Adenosine deaminases acting on RNAs (ADARs) are a class of RNA editing enzymes found in metazoa that catalyze the hydrolytic deamination of adenosine to inosine in duplexed RNA. Inosine is a nucleotide that can base pair with cytidine, therefore, inosine is interpreted by cellular processes as guanosine. ADARs are functionally important in RNA recoding events, RNA structure modulation, innate immunity, and can be harnessed for therapeutically-driven base editing to treat genetic disorders. Guide RNAs (gRNAs) bearing various modifications can be used to recruit ADARs to edit sites of interest in a process called site-directed RNA editing (SDRE). To help advance the rational design of gRNAs for therapeutics, characterizing the structure-to-activity relationship of ADARs' recognition and binding of substrate duplex RNA at atomic resolution is critical. In this chapter, we describe the process of determining the structure of human ADAR2 bound to duplex RNA using X-ray crystallography. Solid phase synthesis of 8-azanebularine-modified RNAs and purification for binding and crystallographic studies are described. The overexpression and purification of ADARs and assembly of the protein-RNA complex are detailed. Lastly, methods for crystallizing ADAR-RNA complexes and X-ray structure determination and data refinement strategies are outlined.
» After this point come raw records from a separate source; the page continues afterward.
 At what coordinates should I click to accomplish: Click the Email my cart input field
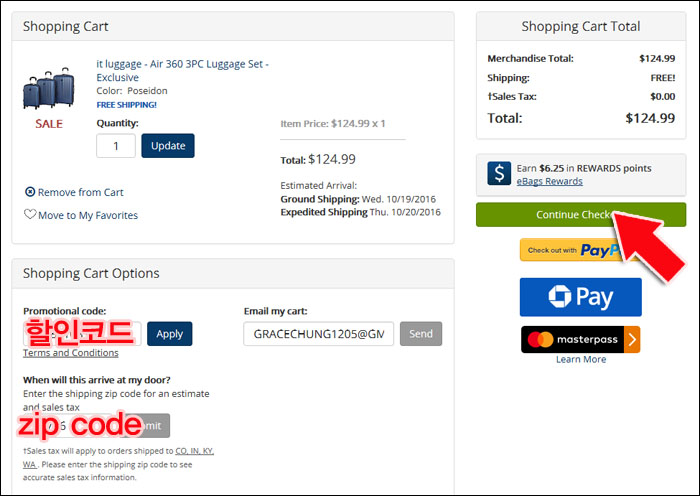[x=318, y=333]
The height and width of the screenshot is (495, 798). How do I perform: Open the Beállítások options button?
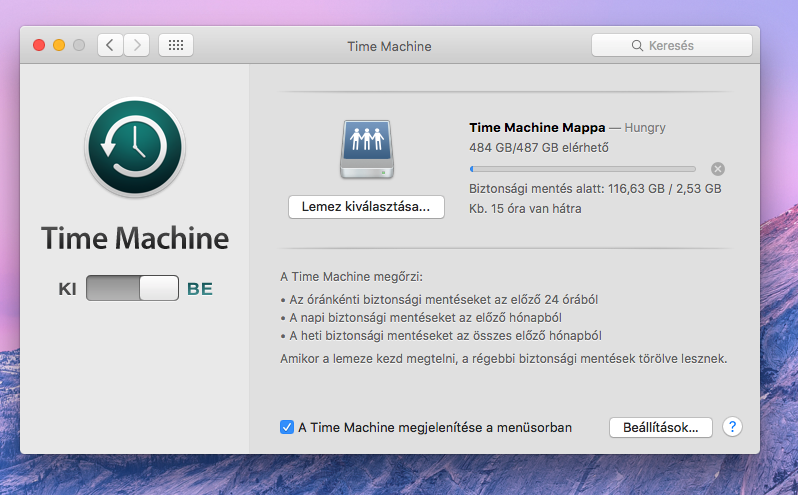click(x=660, y=427)
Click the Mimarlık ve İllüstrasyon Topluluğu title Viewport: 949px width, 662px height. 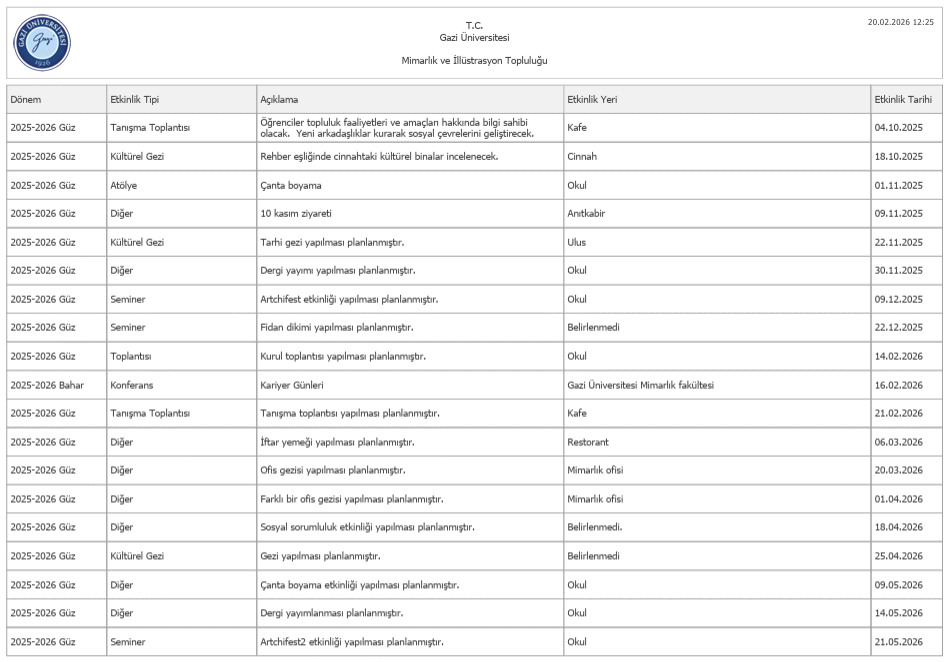[474, 61]
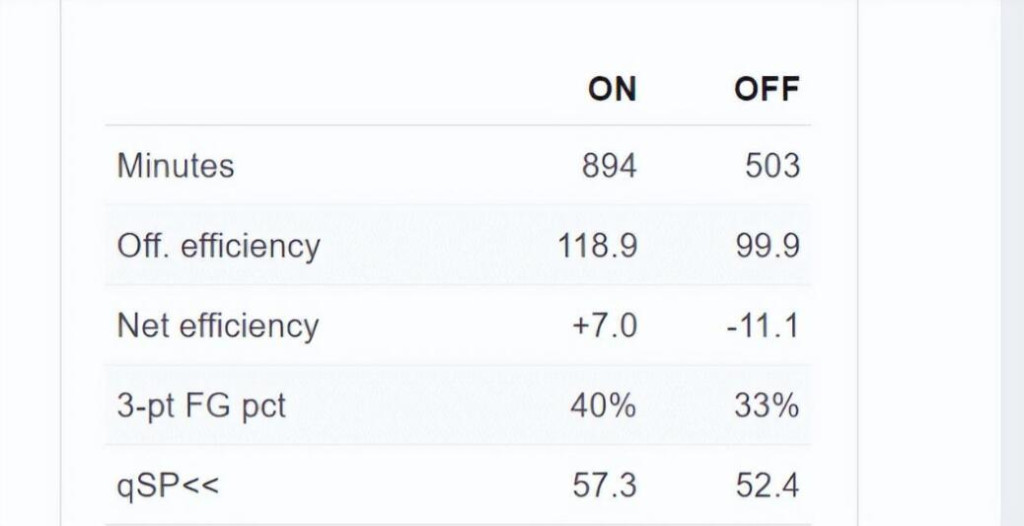Select the qSP<< row label
The image size is (1024, 526).
[x=168, y=486]
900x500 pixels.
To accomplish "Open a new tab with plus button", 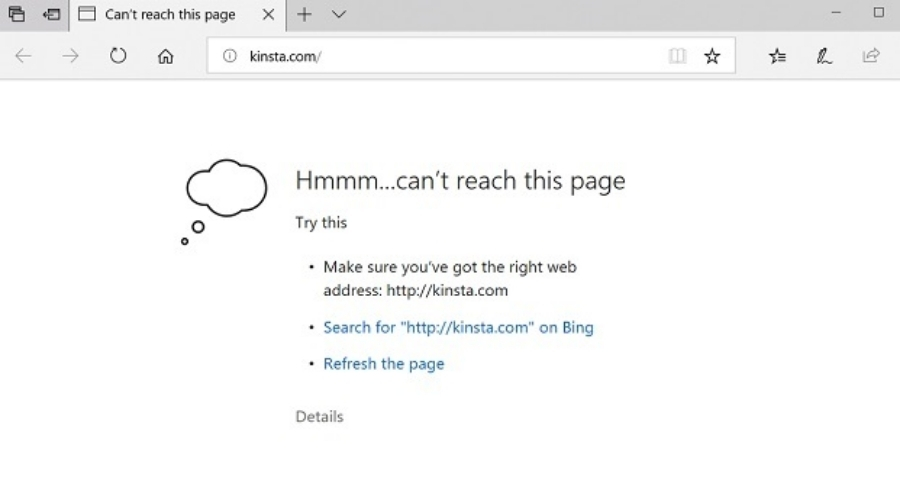I will point(305,15).
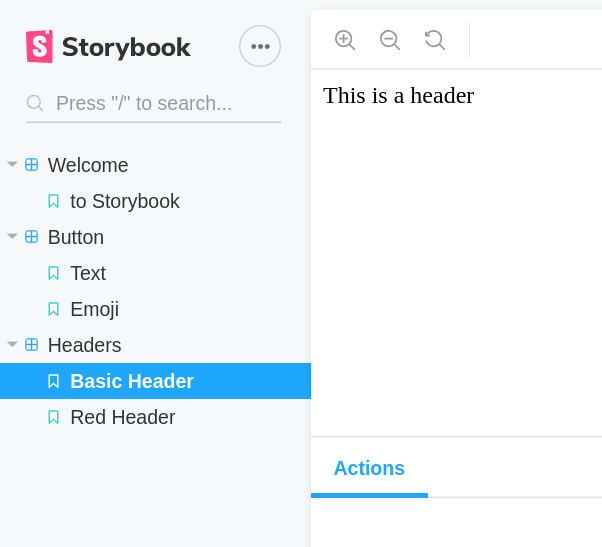This screenshot has height=547, width=602.
Task: Click the Headers component grid icon
Action: 31,344
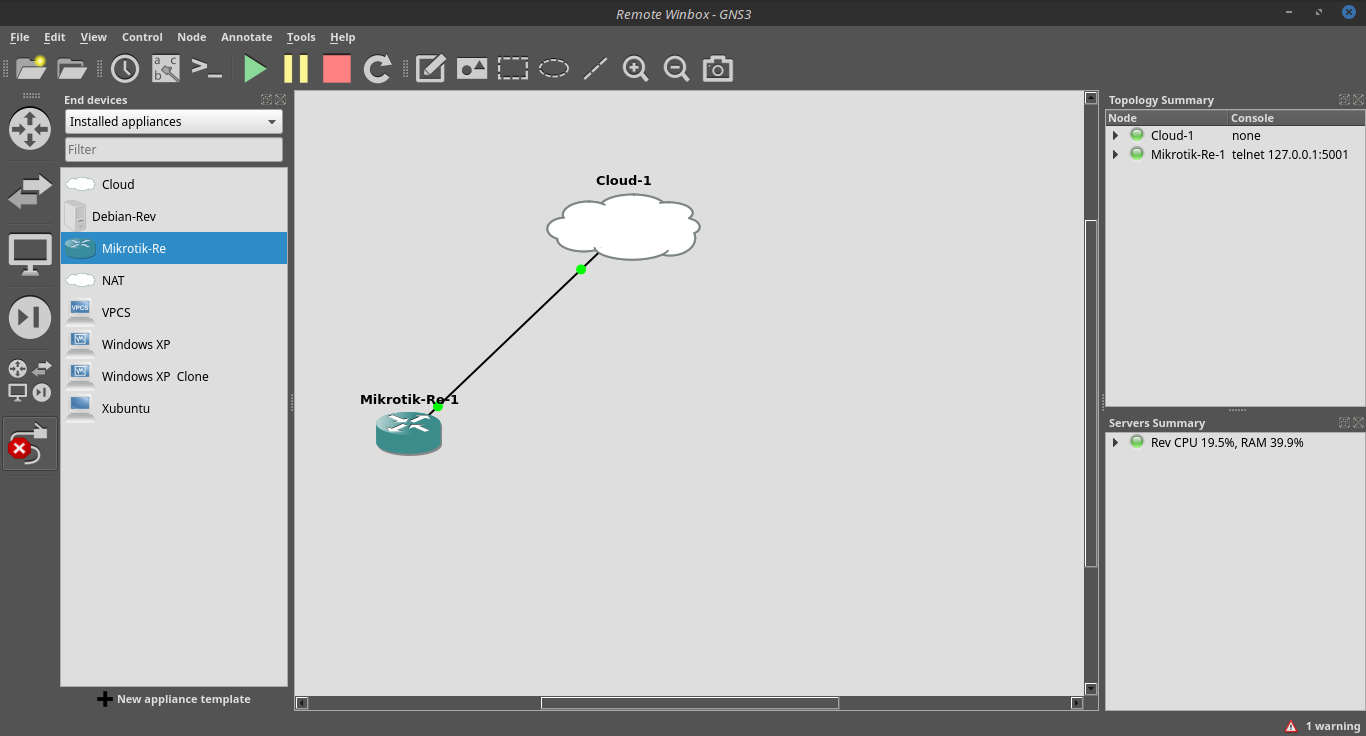Image resolution: width=1366 pixels, height=736 pixels.
Task: Stop all nodes with the red square icon
Action: pyautogui.click(x=336, y=68)
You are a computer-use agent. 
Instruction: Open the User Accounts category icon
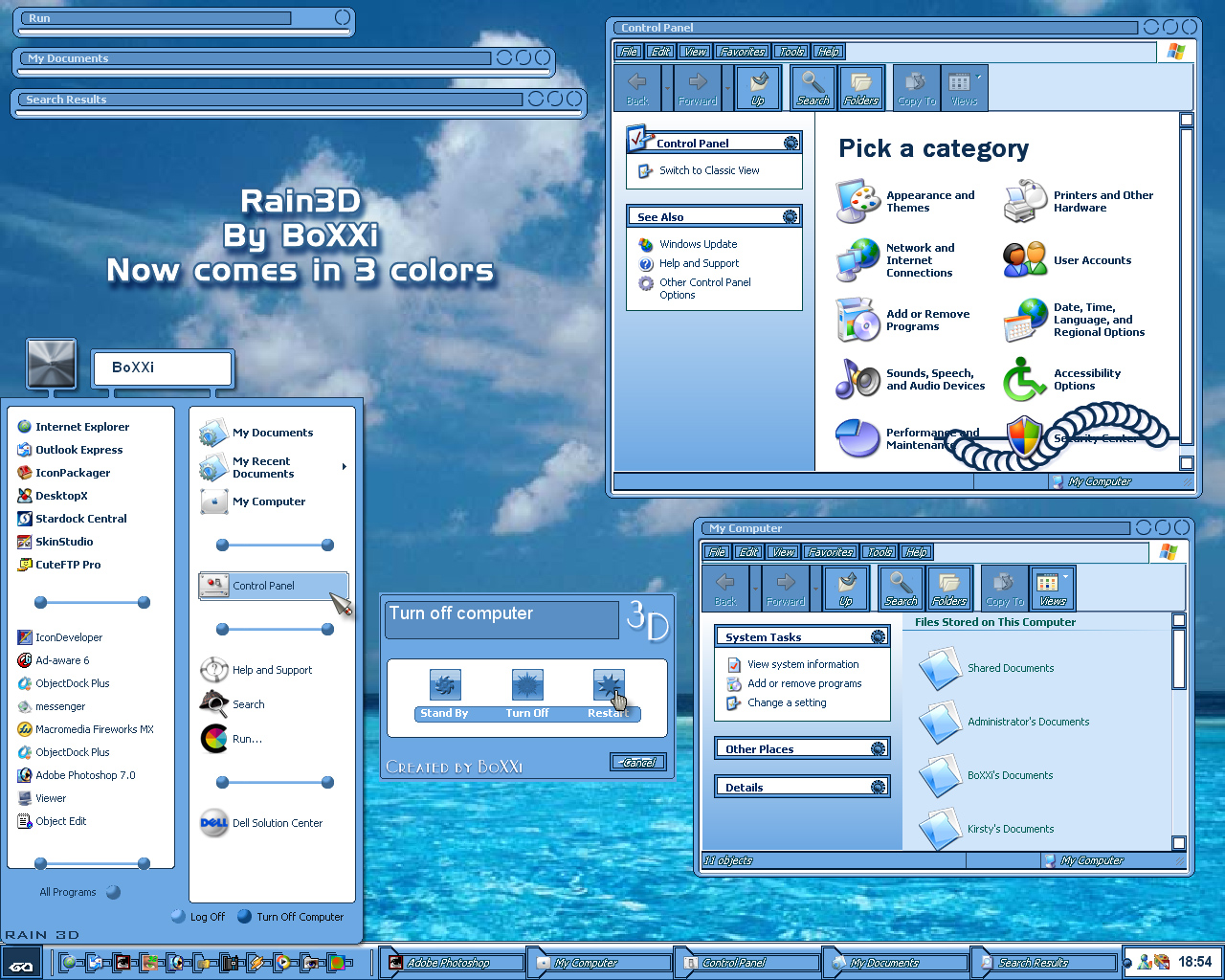1025,259
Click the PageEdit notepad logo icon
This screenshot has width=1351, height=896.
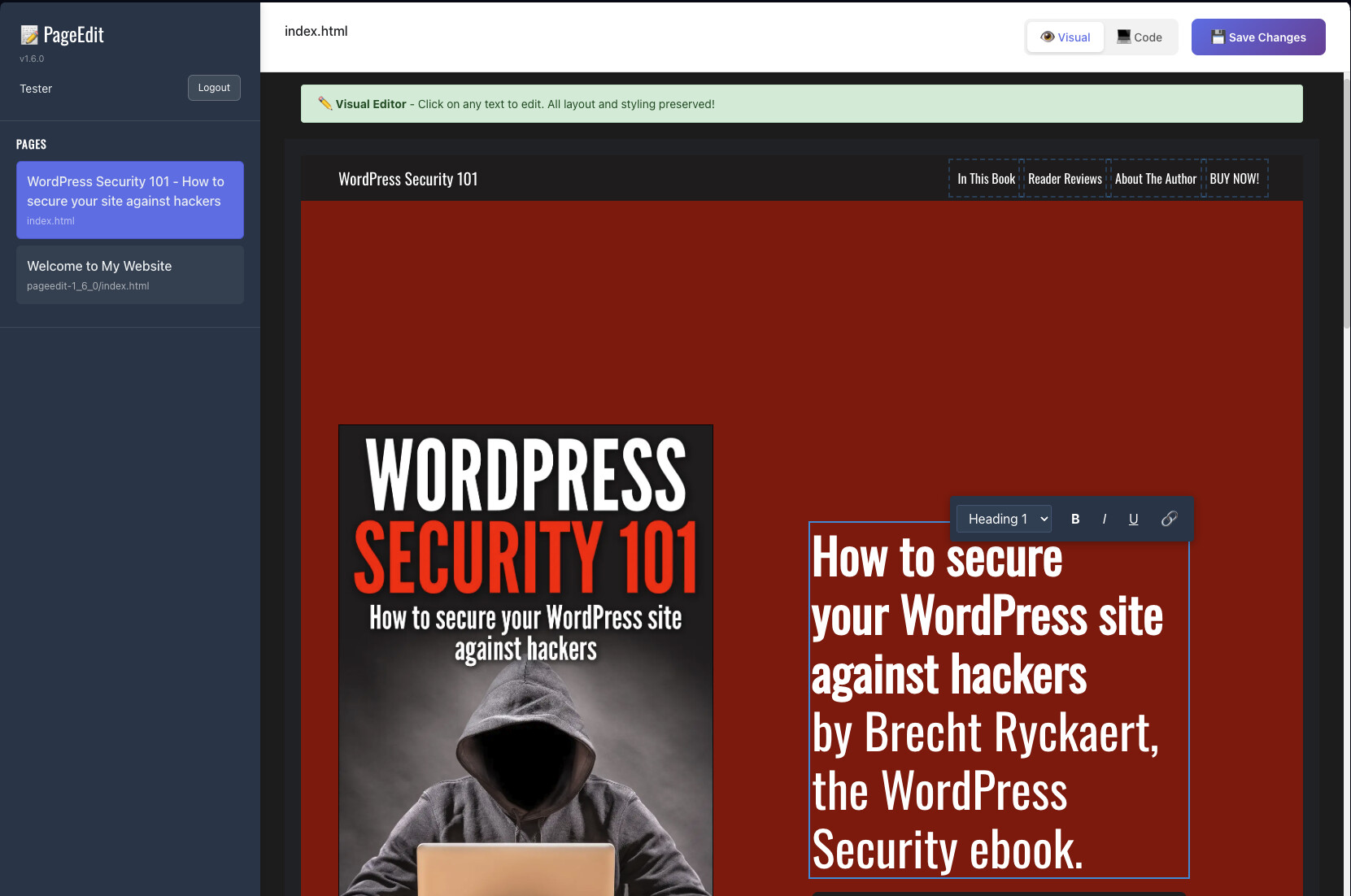[29, 35]
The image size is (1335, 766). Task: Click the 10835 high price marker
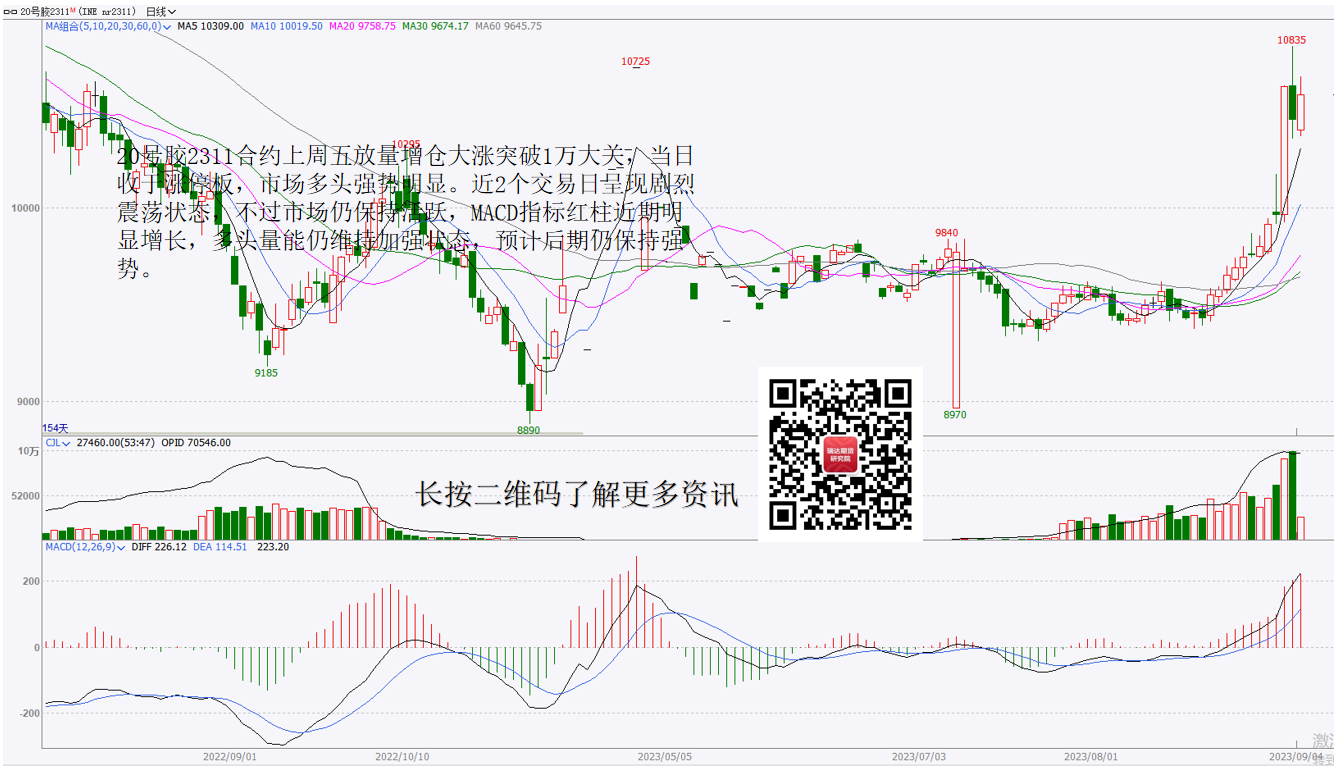[1291, 40]
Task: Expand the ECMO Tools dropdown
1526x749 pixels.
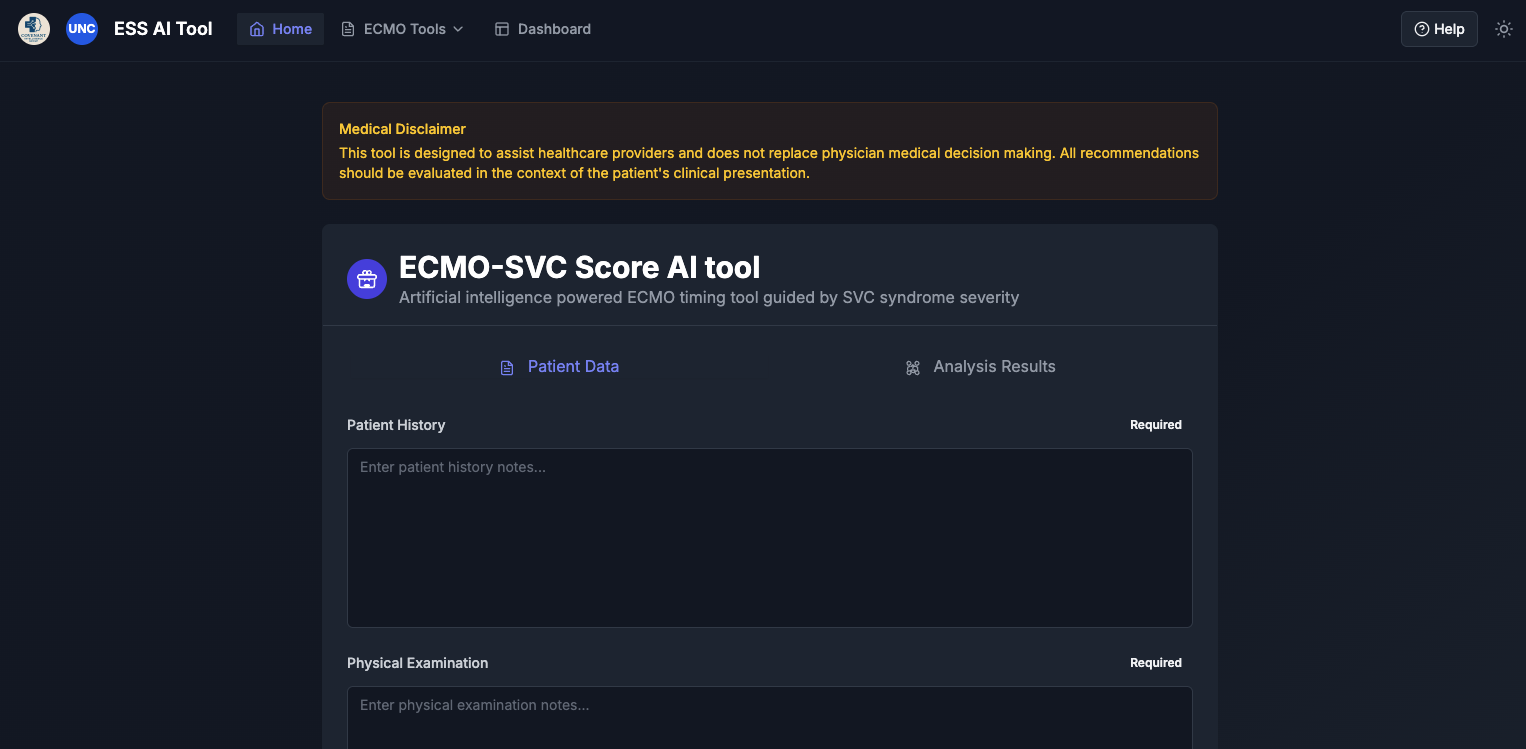Action: pos(400,28)
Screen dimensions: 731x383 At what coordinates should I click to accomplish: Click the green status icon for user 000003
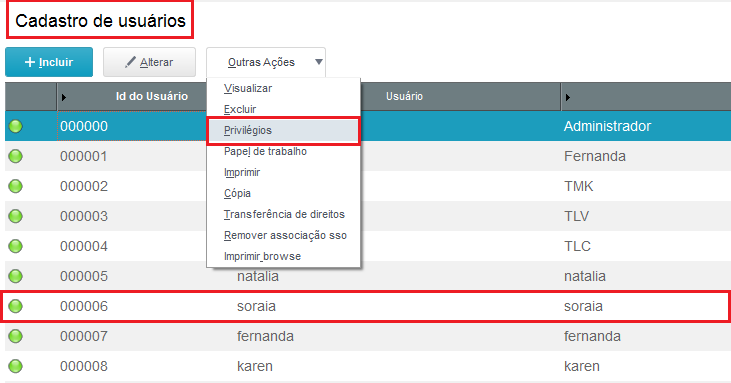15,216
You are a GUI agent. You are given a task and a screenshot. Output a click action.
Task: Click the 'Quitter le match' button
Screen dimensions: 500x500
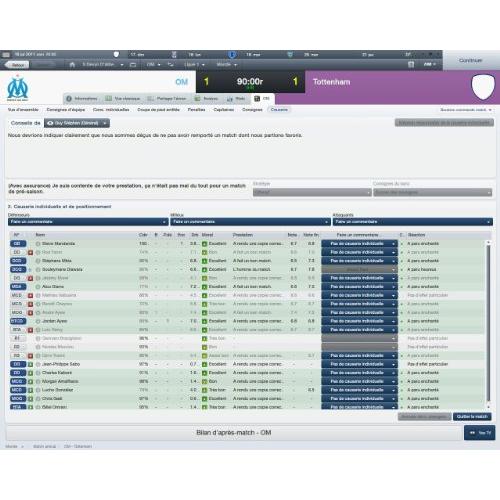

Keywords: ADAR; Adenosine; Adenosine deaminase; Inosine; RNA editing.

Figure 1.

Domain maps of hADAR2 constructs. hADAR2-FL: full length human ADAR2 (aa1–701), hADAR2-R2D: human ADAR2 (aa215–701), hADAR2-D: human ADAR2 (aa299–701).

Figure 2.

SDS-PAGE gel of fractionated hADAR2-R2D-EQ after the first Ni-NTA stained with SYPRO orange. Fractions F5 – F16 were pooled. hADAR2-R2D-EQ’s expected molecular weight (MW) is ~55 kDa.

Figure 3.

Ni-NTA 2 with hADAR2-R2D-EQ post-TEV reaction. The gels were stained with Coomassie Blue. (Left) Gel after the wash step where hADAR2 flows through the column and fractions F2 through F5 were pooled. (Right) Elution of TEV protease from the nickel column with high imidazole concentration.

Figure 4.

SDS-PAGE of TEV protease fractions post-Ni-NTA. Fractions F1-F11 were pooled. The gel was stained with SYPRO orange, and the molecular weight of TEV is ~37 kDa.

Figure 5.

EMSA gel of ADAR2-R2D E488Q binding to the RNA duplex shown with 8ZN and ³²P incorporated in the top strand. Gel shift assays were performed 0 to 256 nM protein added.

Figure 6.

Native PAGE hybridization check gels of RNA duplexes. Gels were run on a 20% polyacrylamide TBE gel. Each single strand and duplex (50 picomoles) were loaded in each individual lane. Gels were stained for 30 min with SYBR^™ Gold. (A) Hybridization check gel for a 19 mer duplex for crystallography. (B) Hybridization for an 18 mer duplex for crystallography.

Figure 7.

X-ray crystal structures of hADAR-RNA complexes reveal important interactions. (A) A high-resolution structure of hADAR2-R2D E488Q bound to duplex RNA revealed an alpha helix (light green) bearing conserved residues that make important contacts across the protein dimer interface (e.g. D503). (B) The D503A mutant shows a substantially reduced rate of deamination for the 5-HT2cR mRNA D site (Thuy-Boun et al. 2020).